▶ **SOURCE EXTRACT**:
Our hands make us human.  We are different, for both good and bad, from all the other living things on our Earth, because of what we can do with our hands.  True, our simian brethren can make and use simple tools, but I doubt the average silverback gorilla is going to engrave treasury notes or sculpt the next David. 

The difference lies in our ability to do very fine work emphasizing highly sensitive control of pressure applied by our fingers and the ability to grasp and manipulate very small objects like engraving tools, bobbins and thread for lace making, rosin-coated bows and micro-surgical tools.

This belies the fact that our hands are the toughest parts of our anatomy.  They can absorb hundreds of pounds of impact, and one of our first instinctive responses when threatened is to shield ourselves with them, or to thrust them in front of us to break a fall.  They are made as much for that as for the sensation of a caress.

Our arboreal ancestors are part of the reason for this.  Even infant primates have powerful grips, for hanging on to mama, and for clinging to branches in the safety of treetops.  The old joke among aging athletes is that the last things to go are the legs; in fact, it’s the hands.

▶ **RECORDED DATA**:
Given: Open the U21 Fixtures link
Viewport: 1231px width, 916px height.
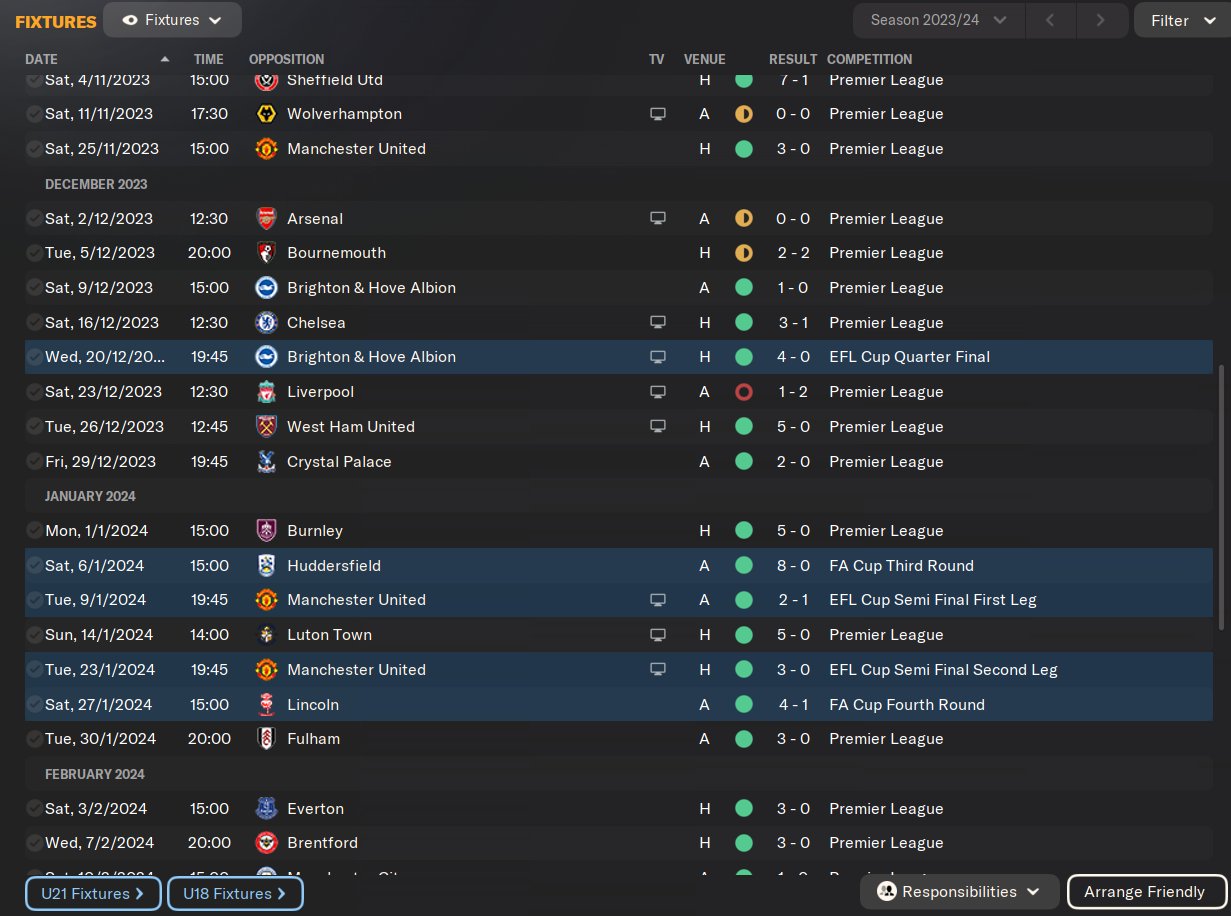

▶ **CHECK YOUR UNDERSTANDING**:
1. From the passage on human hands, return the part that begins at the words "Our hands make" and stops after the words "and micro-surgical tools.".
2. In one to three sentences, explain why, according to the passage on human hands, even infant primates have powerful grips.
3. Continue the passage on human hands from its last sentence.

▶ **ANSWERS FOR THE TASKS**:
1.
Our hands make us human.  We are different, for both good and bad, from all the other living things on our Earth, because of what we can do with our hands.  True, our simian brethren can make and use simple tools, but I doubt the average silverback gorilla is going to engrave treasury notes or sculpt the next David. 

The difference lies in our ability to do very fine work emphasizing highly sensitive control of pressure applied by our fingers and the ability to grasp and manipulate very small objects like engraving tools, bobbins and thread for lace making, rosin-coated bows and micro-surgical tools.

2. Infant primates have powerful grips so they can hang on to their mothers and cling to branches in the safety of treetops. The passage presents this arboreal heritage as part of the reason human hands are the toughest parts of our anatomy.

3.
Our hands have surprisingly little muscle in them; they are a dense network of tendons that push and pull, stretch and contract, and give us a level of control that in every way superior to the normal functions of our feet.

The web of tendons at the end of both of our arms is so dense that it can bear the weight of our entire bodies, a thing known to children swinging on jungle gyms in the park – and to Romans crucifying their victims.

Some of my students have been asking me for information about my past projects, so I’ve dragged in some of my old portfolios to look at, work dating from a pre-computer time of hand drawing, ink drawing with precision instruments and water color brushes.  This is as alien to many of them as the carving on Moses’ tablets.  For an encore, I’ve brought them maps and city plans from the 18th and 19th century engraved under layers of magnifying glasses with styluses as thin as a hair.  The level of control and virtuosity on display in these documents humbles them, and me.

This has been on my mind since I’ve recently had surgery on my left hand.  Recuperation has been as predicted and it seems to be a success, but navigating with one hand has proven to be much more of a challenge than I’d anticipated.  Try buttoning your shirt with one hand and see how long it takes.  Try using the turn signals on the left side of the steering column, or simply driving, for that matter.

For our species, our reach should always exceed our grasp, but as individuals, we are blessed that our grasp is always with us to the end of our days.